L’esito dello spoglio, a parte un breve vantaggio iniziale di Voza, non ha mai dato la sensazione di essere in dubbio. Alle 23.40 dal comitato Alfieri è partito un coro, poi traslocato al vicino bar Verdi: “Franco Alfieri uno di noi”. E qualcuno ha iniziato a stappare un prosecco.

In completo blu scuro e camicia chiara aperta, Alfieri ha atteso l’esito nel suo comitato, passeggiando con gli amici e dispensando sorrisi ai sostenitori. Con lui la madre e le persone più care. A mezzanotte Alfieri si è affacciato dal comitato e sono partiti i festeggiamenti coi fuochi d’artificio. “Ho già in mente le cose da fare, ho la mentalità dell’amministratore, l’ho già fatto e tornerò a farlo. La stagione estiva è alle porte. Questo paese va pacificato con la buona amministrazione dopo le divisioni elettorali” ha detto Alfieri a StileTv. Alfieri ha dedicato la sua vittoria all’ex sindaco di Capaccio Paestum Franco Palumbo, sfiduciato alla vigilia di Natale e poi deceduto a marzo per l’aggravarsi di una malattia improvvisa.

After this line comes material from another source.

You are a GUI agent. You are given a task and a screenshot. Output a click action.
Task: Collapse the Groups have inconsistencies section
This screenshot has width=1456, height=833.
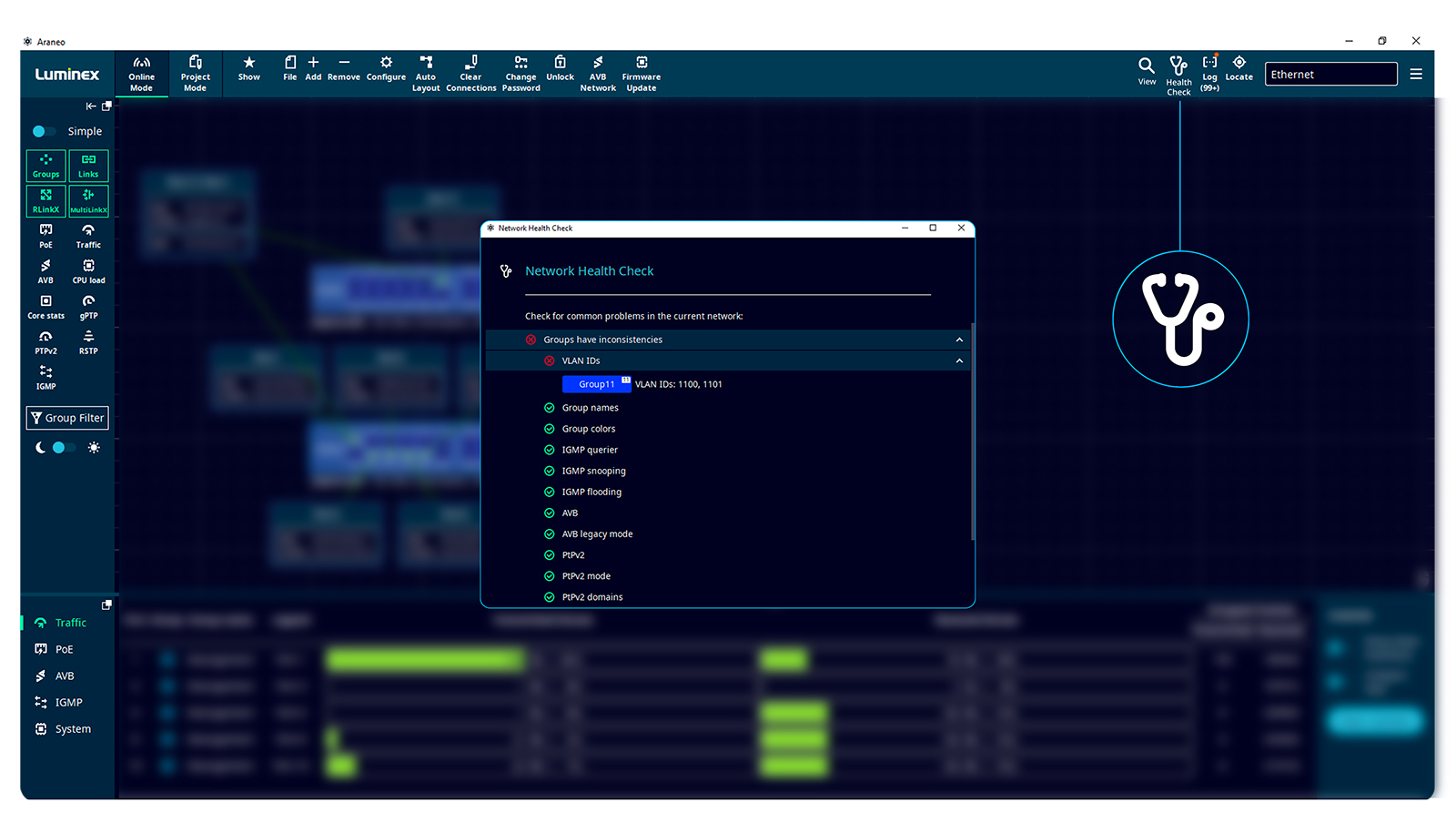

Alfieri ha vinto anche nonostante le ombre di un’indagine per voto di scambio politico-mafioso con l’aggravante del metodo mafioso che gli si è abbattuta addosso un paio di settimane prima delle elezioni. Il pm della Dda di Salerno Vincenzo Montemurro, attraverso gli uomini della Dia guidata da Giulio Pini, ha perquisito casa e studio legale del candidato sindaco, copiando le memorie di pc e cellulari. Il decreto di perquisizione faceva riferimento ai rapporti di Alfieri con i Marotta, una famiglia malavitosa di Agropoli, città della quale Alfieri è stato sindaco per due mandati, fino al 2017. In quel periodo si sarebbe prodigato per trovare un posto di lavoro a uno dei Marotta nella municipalizzata dell’igiene urbana. Le accuse contenute nell’atto giudiziario accennavano anche ai rapporti di Alfieri con le cooperative agropolesi, con la Dervit, azienda dell’illuminazione che vinse un appaltone ad Agropoli, e con Roberto Squecco, imprenditore delle pompe funebri di Capaccio Paestum condannato con sentenza definitiva per tentata estorsione aggravata dal metodo mafioso: minacciò un concorrente provando a riscuotere un prestito usuraio attraverso la manovalanza e la protezione del clan Marandino. La moglie di Squecco era candidata in una delle otto liste di Alfieri ed è stata eletta.